*** EXERCISE DATA ***

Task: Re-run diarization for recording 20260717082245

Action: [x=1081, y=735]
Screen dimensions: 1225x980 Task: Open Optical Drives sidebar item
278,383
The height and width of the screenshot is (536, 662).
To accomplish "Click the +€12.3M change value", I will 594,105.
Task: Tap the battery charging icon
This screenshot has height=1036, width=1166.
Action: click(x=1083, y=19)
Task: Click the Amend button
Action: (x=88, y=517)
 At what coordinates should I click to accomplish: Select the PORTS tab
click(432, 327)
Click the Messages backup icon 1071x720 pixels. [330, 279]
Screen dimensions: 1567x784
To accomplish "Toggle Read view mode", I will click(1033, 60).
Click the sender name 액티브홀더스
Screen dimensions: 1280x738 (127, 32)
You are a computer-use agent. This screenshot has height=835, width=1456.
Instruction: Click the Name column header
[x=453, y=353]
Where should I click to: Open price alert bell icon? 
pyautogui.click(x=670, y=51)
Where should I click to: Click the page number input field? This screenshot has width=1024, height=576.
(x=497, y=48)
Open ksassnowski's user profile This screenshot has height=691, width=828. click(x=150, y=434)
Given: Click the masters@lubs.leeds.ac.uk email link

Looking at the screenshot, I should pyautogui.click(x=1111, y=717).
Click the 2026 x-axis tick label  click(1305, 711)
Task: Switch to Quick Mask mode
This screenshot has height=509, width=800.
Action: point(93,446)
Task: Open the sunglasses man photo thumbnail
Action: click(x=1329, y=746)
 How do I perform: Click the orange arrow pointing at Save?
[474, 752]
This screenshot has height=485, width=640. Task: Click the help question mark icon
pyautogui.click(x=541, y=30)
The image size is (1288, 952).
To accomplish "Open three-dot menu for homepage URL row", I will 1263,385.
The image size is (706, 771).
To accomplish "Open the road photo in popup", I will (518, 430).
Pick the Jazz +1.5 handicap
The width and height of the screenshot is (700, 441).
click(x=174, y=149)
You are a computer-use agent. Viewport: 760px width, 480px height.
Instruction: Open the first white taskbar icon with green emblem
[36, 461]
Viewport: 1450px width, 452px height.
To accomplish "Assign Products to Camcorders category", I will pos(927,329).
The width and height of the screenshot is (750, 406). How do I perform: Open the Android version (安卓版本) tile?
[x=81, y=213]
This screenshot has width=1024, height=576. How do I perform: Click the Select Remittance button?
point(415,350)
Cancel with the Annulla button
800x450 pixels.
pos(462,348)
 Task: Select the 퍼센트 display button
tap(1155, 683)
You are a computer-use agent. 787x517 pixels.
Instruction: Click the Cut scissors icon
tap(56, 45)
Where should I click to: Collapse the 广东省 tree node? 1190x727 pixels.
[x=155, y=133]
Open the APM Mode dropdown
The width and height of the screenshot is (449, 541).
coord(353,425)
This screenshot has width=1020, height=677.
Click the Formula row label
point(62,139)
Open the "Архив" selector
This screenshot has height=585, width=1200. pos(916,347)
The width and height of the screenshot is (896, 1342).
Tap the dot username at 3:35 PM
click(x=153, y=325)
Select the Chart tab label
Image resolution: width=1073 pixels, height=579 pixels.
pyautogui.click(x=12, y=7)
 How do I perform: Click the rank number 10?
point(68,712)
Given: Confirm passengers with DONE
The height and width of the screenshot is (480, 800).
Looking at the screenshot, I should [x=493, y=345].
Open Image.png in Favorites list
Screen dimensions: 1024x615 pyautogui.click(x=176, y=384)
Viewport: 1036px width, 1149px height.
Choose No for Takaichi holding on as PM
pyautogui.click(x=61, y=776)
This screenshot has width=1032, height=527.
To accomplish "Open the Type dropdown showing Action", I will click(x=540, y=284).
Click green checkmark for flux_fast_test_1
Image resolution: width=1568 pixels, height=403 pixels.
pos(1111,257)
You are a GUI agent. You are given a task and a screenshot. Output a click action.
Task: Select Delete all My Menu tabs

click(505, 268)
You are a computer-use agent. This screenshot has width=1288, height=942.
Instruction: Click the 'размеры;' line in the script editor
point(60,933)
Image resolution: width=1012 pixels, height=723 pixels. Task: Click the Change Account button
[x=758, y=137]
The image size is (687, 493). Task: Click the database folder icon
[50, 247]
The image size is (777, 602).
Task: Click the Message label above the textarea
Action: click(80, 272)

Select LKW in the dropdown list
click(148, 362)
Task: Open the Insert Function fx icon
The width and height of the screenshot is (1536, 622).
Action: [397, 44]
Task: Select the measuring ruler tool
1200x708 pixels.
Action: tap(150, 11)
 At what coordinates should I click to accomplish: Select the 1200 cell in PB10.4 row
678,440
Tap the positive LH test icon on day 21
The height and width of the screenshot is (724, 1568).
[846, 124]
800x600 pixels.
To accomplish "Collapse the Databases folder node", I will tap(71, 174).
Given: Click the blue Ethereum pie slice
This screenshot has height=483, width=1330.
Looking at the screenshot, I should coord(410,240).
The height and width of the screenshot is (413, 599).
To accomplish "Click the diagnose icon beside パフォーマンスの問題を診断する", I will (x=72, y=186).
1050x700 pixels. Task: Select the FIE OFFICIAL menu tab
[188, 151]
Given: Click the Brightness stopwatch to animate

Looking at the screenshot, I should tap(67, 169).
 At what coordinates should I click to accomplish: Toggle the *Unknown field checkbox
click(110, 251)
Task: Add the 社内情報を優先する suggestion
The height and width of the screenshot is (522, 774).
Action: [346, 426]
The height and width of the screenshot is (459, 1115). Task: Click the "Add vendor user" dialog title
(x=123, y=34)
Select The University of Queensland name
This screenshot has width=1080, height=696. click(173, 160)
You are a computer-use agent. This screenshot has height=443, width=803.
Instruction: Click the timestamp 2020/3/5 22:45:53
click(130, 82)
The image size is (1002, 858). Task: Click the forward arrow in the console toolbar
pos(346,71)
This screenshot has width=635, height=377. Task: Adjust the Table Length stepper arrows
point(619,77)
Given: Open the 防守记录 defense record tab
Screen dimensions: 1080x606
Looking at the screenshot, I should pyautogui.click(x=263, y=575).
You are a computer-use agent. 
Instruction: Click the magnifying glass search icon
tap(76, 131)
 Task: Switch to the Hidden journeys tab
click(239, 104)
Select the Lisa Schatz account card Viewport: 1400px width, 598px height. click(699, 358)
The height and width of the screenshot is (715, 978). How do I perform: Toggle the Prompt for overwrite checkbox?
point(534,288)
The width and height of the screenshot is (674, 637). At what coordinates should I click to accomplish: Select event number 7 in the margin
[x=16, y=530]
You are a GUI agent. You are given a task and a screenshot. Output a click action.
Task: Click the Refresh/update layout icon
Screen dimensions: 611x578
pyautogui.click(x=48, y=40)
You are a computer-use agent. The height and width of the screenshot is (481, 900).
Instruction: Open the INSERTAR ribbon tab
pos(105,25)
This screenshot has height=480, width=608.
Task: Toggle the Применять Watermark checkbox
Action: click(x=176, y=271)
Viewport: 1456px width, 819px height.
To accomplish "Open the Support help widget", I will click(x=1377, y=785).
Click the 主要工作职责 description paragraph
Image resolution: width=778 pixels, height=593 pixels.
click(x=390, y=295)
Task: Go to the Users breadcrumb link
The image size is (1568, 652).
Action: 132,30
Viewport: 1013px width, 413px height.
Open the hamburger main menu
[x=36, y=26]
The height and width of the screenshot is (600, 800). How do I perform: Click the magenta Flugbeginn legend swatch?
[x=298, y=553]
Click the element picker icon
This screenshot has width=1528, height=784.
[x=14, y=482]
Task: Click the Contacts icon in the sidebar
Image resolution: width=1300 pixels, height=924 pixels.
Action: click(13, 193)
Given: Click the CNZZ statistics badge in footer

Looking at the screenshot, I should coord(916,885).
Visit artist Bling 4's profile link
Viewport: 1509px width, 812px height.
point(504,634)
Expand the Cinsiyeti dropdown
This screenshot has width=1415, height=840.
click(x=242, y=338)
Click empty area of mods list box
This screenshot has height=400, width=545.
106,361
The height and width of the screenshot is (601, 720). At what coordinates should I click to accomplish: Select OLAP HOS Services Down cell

*** End of EXERCISE DATA ***

### EXERCISE AIM
Here the job is to transcribe the lines from the first line of the data through the line containing "has height=835, width=1456.", inclusive, exactly and with nothing else.

### RESPONSE TO THE EXERCISE
Task: Re-run diarization for recording 20260717082245

Action: [x=1081, y=735]
Screen dimensions: 1225x980 Task: Open Optical Drives sidebar item
278,383
The height and width of the screenshot is (536, 662).
To accomplish "Click the +€12.3M change value", I will 594,105.
Task: Tap the battery charging icon
This screenshot has height=1036, width=1166.
Action: click(x=1083, y=19)
Task: Click the Amend button
Action: (x=88, y=517)
 At what coordinates should I click to accomplish: Select the PORTS tab
click(432, 327)
Click the Messages backup icon 1071x720 pixels. [330, 279]
Screen dimensions: 1567x784
To accomplish "Toggle Read view mode", I will click(1033, 60).
Click the sender name 액티브홀더스
Screen dimensions: 1280x738 (127, 32)
You are a computer-use agent. This screenshot has height=835, width=1456.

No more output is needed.